According to the Kremlin read-out of the call, Putin told Angela Merkel the EU should talk with Minsk directly. His Foreign Minister Sergei Lavrov has suggested that the EU should pay Belarus to stop the migrant flows. One can almost imagine them both rubbing their hands with glee.
The message is clear enough – don’t look to the Kremlin to ‘help’ because it won’t. (Unless of course other strategic interests are at play, Nord Stream 2 for example – a crucial subtext of Russian-EU relations at the moment even if it has not been mentioned in this context).
Lukashenko and Putin know each other well. The power dynamics have shifted since last year’s widespread unrest saw the Belarusian leader the most insecure he’s ever been.
But there is no love lost between the two men and Lukashenko has long been prickly on the issue of Belarusian sovereignty vis-a-vis Russia, even as the two countries inch towards closer integration.
“Weaponising” migrants is a low-cost, easy-win situation for Lukashenko and he is wily enough to do it without instruction from the East.
Either way though, this is a dangerous situation. One consequence of last year’s unrest is the establishment of a joint Russian-Belarusian air force training centre in the Grodno region, very close to the crossing where the migrants sit.
On Wednesday, Russia’s Ministry of Defence flew two strategic bombers over Belarusian airspace and made it clear that those patrols would continue.
These are deeply uncomfortable circumstances for the EU, especially with Poland something of a live-wire in the bloc.

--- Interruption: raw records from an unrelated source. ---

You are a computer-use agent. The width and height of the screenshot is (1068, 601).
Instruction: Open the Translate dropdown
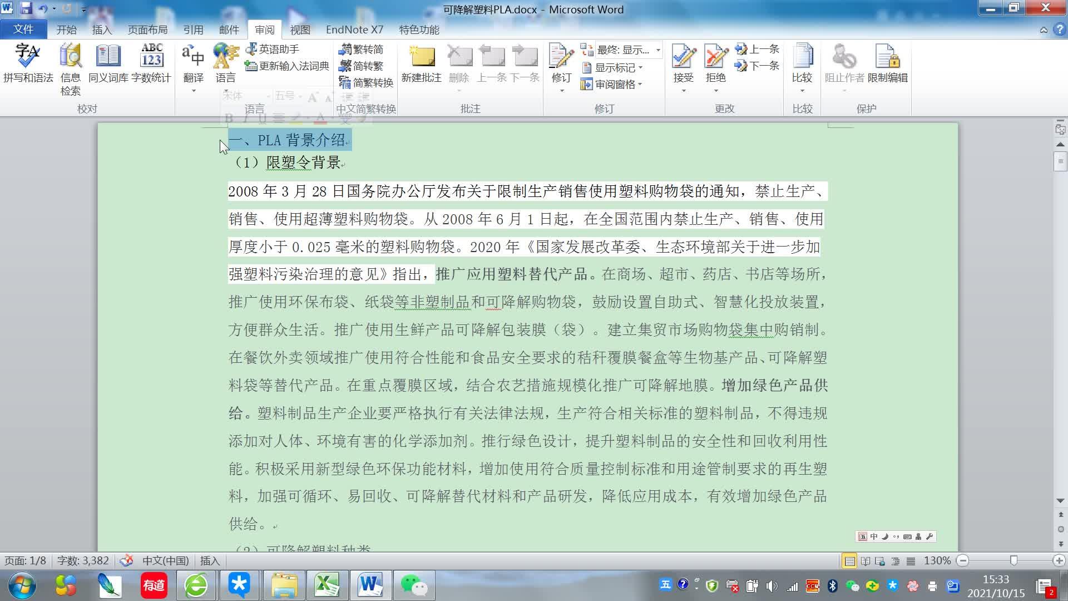(194, 91)
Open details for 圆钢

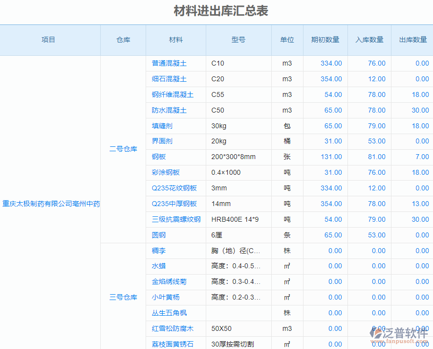(158, 235)
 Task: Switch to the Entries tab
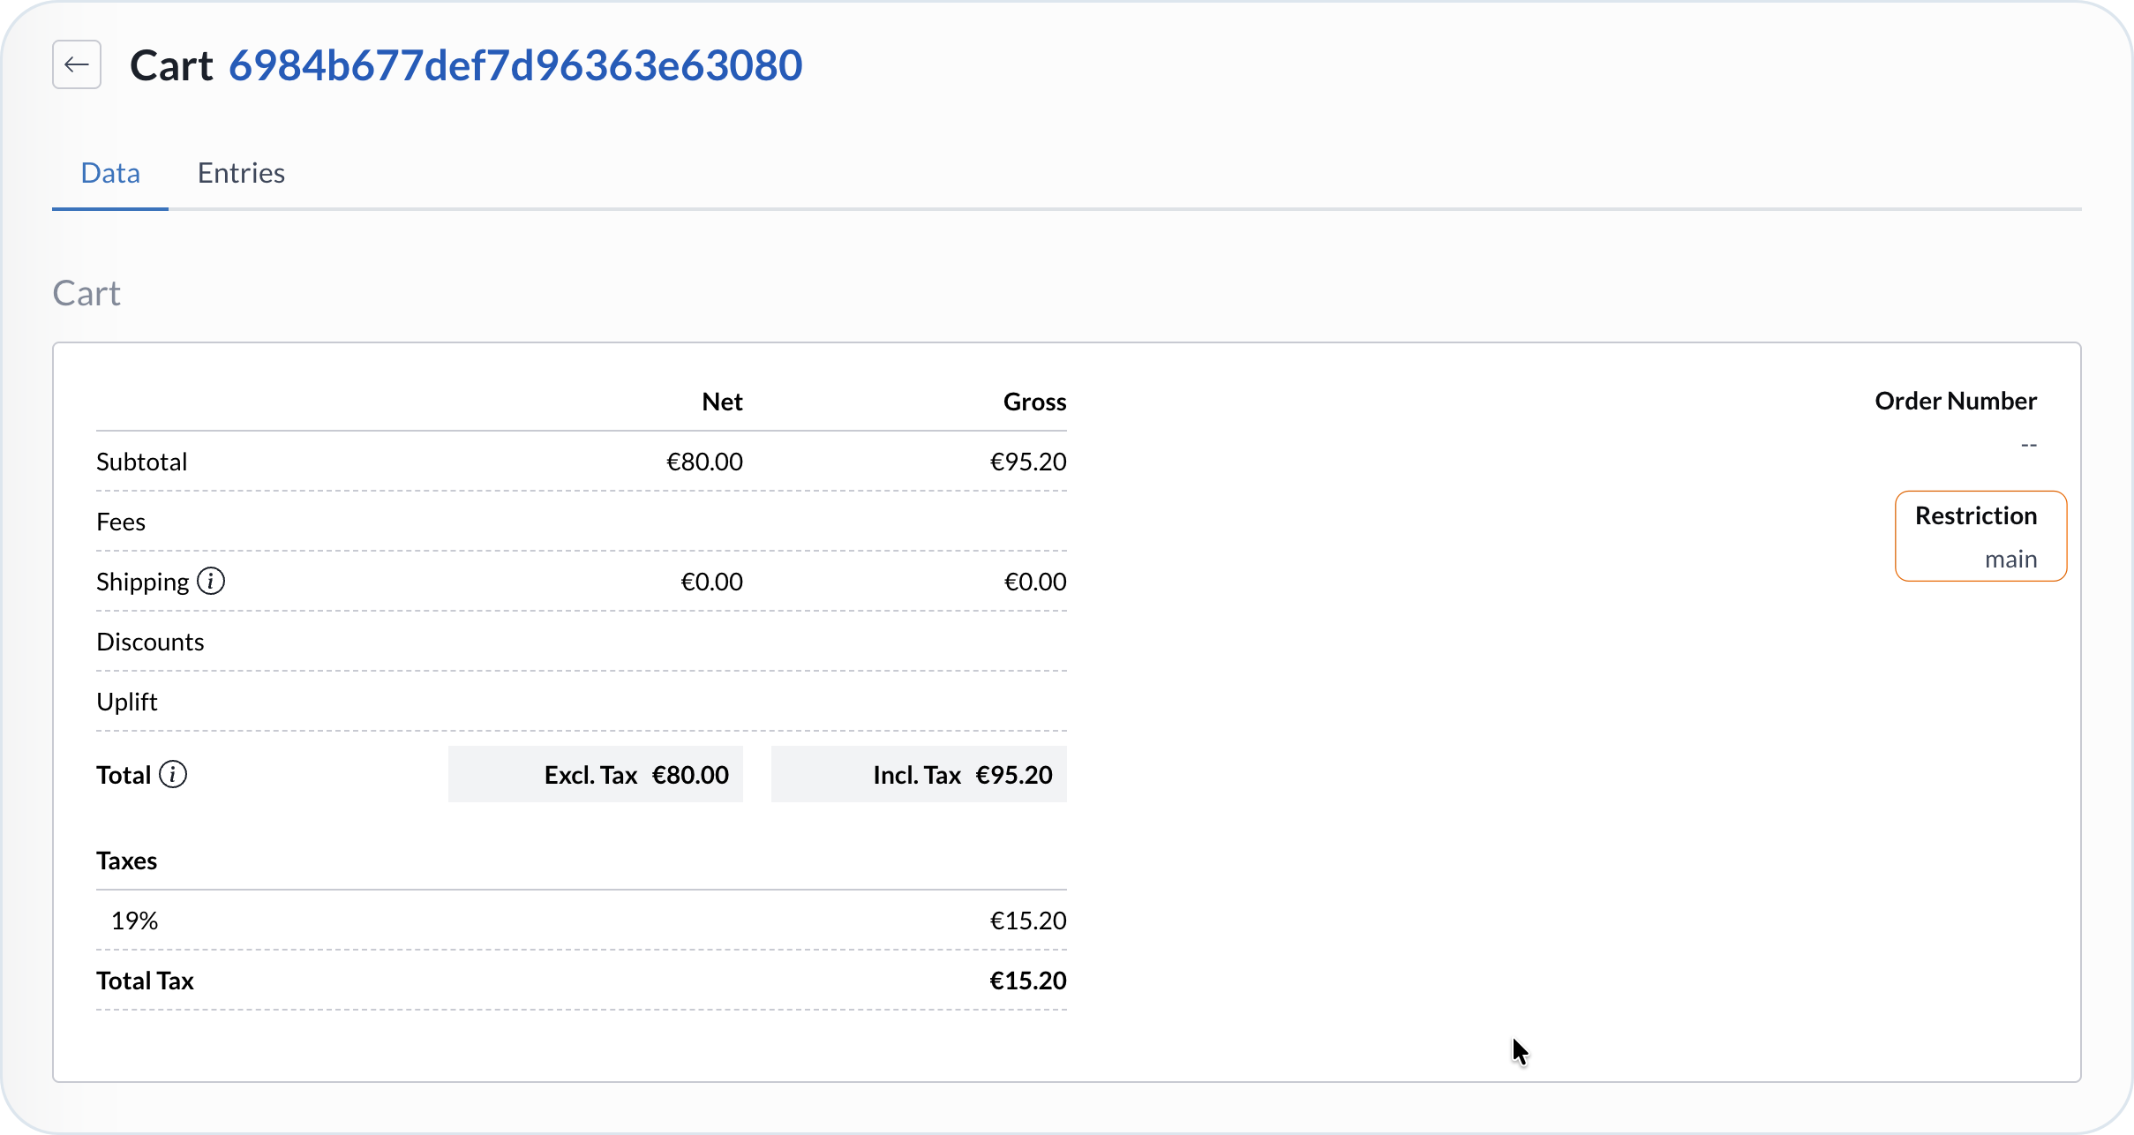241,173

As with all volatile border situations, missteps could have grave consequences. Understanding what to do next requires clear-eyed analysis of how this situation has evolved.
Default accusations against Russia must not blind EU states to the danger Lukashenko himself represents. And none of those involved should forget the despair of migrants at the heart of all this, cheated into believing that the EU beckoned, shivering around their campfires in sodden woodland on Europe’s eastern flank.